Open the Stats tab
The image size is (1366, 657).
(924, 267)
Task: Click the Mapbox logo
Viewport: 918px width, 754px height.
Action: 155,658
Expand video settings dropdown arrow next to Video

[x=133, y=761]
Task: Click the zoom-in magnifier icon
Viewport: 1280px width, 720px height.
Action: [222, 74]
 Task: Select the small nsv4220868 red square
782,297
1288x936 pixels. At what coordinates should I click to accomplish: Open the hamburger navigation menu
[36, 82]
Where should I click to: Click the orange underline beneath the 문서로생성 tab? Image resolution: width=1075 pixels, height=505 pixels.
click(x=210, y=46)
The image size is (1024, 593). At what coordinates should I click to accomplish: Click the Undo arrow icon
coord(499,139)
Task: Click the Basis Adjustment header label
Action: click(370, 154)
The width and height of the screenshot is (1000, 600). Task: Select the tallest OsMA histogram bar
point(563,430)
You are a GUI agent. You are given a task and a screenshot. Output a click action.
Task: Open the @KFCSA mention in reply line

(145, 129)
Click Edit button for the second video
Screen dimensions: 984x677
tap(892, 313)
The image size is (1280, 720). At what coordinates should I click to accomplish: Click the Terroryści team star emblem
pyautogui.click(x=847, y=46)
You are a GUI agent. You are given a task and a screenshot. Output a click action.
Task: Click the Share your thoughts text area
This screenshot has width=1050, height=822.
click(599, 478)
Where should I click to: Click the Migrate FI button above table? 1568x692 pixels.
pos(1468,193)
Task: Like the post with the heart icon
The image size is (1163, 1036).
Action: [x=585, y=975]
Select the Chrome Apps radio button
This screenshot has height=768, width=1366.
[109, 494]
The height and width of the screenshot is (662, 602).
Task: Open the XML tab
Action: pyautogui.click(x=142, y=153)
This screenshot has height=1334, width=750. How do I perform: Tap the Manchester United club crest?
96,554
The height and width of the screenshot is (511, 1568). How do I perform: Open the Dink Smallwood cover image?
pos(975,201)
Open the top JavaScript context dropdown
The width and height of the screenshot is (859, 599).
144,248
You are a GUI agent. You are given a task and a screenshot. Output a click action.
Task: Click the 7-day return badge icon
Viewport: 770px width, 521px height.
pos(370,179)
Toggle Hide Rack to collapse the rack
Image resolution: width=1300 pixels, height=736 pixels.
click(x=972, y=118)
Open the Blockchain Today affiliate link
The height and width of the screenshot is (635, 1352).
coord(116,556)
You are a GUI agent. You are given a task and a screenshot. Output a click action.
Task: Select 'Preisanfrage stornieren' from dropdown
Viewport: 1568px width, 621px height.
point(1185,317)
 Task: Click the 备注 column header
──────────
Task goal: Your reply must consist of the entire listing, repeated word for word.

Solution to the problem:
Open the Stats tab
The image size is (1366, 657).
(924, 267)
Task: Click the Mapbox logo
Viewport: 918px width, 754px height.
Action: 155,658
Expand video settings dropdown arrow next to Video

[x=133, y=761]
Task: Click the zoom-in magnifier icon
Viewport: 1280px width, 720px height.
Action: [222, 74]
 Task: Select the small nsv4220868 red square
782,297
1288x936 pixels. At what coordinates should I click to accomplish: Open the hamburger navigation menu
[36, 82]
Where should I click to: Click the orange underline beneath the 문서로생성 tab? Image resolution: width=1075 pixels, height=505 pixels.
click(x=210, y=46)
The image size is (1024, 593). At what coordinates should I click to accomplish: Click the Undo arrow icon
coord(499,139)
Task: Click the Basis Adjustment header label
Action: click(370, 154)
The width and height of the screenshot is (1000, 600). Task: Select the tallest OsMA histogram bar
point(563,430)
You are a GUI agent. You are given a task and a screenshot. Output a click action.
Task: Open the @KFCSA mention in reply line

(145, 129)
Click Edit button for the second video
Screen dimensions: 984x677
tap(892, 313)
The image size is (1280, 720). At what coordinates should I click to accomplish: Click the Terroryści team star emblem
pyautogui.click(x=847, y=46)
You are a GUI agent. You are given a task and a screenshot. Output a click action.
Task: Click the Share your thoughts text area
This screenshot has width=1050, height=822.
click(599, 478)
Where should I click to: Click the Migrate FI button above table? 1568x692 pixels.
pos(1468,193)
Task: Like the post with the heart icon
The image size is (1163, 1036).
Action: [x=585, y=975]
Select the Chrome Apps radio button
This screenshot has height=768, width=1366.
[109, 494]
The height and width of the screenshot is (662, 602).
Task: Open the XML tab
Action: pyautogui.click(x=142, y=153)
This screenshot has height=1334, width=750. How do I perform: Tap the Manchester United club crest?
96,554
The height and width of the screenshot is (511, 1568). How do I perform: Open the Dink Smallwood cover image?
pos(975,201)
Open the top JavaScript context dropdown
The width and height of the screenshot is (859, 599).
144,248
You are a GUI agent. You are given a task and a screenshot. Output a click action.
Task: Click the 7-day return badge icon
Viewport: 770px width, 521px height.
pos(370,179)
Toggle Hide Rack to collapse the rack
Image resolution: width=1300 pixels, height=736 pixels.
click(x=972, y=118)
Open the Blockchain Today affiliate link
The height and width of the screenshot is (635, 1352).
coord(116,556)
You are a GUI agent. You are given a task and a screenshot. Output a click action.
Task: Select 'Preisanfrage stornieren' from dropdown
Viewport: 1568px width, 621px height.
point(1185,317)
 Task: Click the 备注 column header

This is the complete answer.